In Untitled (London I), Frank Gehry does more than build form, he redefines it, bending structure until it breathes and moves. Born from the tension between the rigid and the fluid, a contrast that has defined Gehry’s practice since the late 1970s, this sculpture speaks in a language of movement and fracture, of construction caught on the edge of deconstruction.
Frank Gehry’s fascination with fish dated back to childhood, when his grandmother would bring home a live carp each week, letting it swim in the bathtub before preparing it for gefilte fish. But Gehry’s connection to the form extended beyond family memory. The architect and designer described the fish as “the perfect form” and “a complete vocabulary,” a recurring motif that embodied his experimental approach to structure and movement. His iconic fish lamps, first created in 1983, traced the evolution of this fascination, culminating in works like Untitled (London I), 2013, where fluidity and form converge in light.

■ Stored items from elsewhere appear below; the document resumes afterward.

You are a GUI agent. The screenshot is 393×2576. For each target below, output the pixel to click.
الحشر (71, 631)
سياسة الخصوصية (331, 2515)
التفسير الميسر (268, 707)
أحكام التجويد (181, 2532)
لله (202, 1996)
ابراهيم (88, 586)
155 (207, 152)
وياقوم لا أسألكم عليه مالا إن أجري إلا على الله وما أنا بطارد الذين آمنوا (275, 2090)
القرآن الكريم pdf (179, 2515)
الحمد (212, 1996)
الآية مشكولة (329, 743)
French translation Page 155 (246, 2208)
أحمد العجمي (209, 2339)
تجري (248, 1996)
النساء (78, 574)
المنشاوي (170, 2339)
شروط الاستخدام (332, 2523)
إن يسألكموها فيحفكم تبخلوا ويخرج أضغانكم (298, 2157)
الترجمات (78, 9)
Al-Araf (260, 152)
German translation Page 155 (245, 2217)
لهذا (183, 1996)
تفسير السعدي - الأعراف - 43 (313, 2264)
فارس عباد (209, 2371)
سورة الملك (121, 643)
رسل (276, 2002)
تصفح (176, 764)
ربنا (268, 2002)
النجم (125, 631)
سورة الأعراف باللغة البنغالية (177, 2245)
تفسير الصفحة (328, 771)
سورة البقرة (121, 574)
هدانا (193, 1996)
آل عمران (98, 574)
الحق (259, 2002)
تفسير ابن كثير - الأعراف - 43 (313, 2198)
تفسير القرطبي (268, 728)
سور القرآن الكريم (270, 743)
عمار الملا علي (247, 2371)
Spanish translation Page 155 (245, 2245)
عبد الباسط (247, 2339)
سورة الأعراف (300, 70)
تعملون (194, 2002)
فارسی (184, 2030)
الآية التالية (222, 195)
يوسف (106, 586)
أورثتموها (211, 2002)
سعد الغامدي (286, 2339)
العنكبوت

Frank Gehry received numerous honors during his lifetime recognizing his profound impact on architecture and design, including the Pritzker Architecture Prize (1989), the Praemium Imperiale from the Japan Art Association (1992), the National Medal of the Arts (1998), the AIA Gold Medal (1999), the Gold Medal for Architecture from the American Academy of Arts and Letters (2002), and the Presidential Medal of Freedom (2016). His work is represented in major public collections, including the Museum of Contemporary Art (MOCA), the National Gallery of Art in Washington, D.C., the Art Institute of Chicago, Centre Pompidou, The Metropolitan Museum of Art, The Museum of Modern Art, Fondation Louis Vuitton, Leeum Samsung Museum of Art, and Castello di Rivoli Museo d’Arte Contemporanea.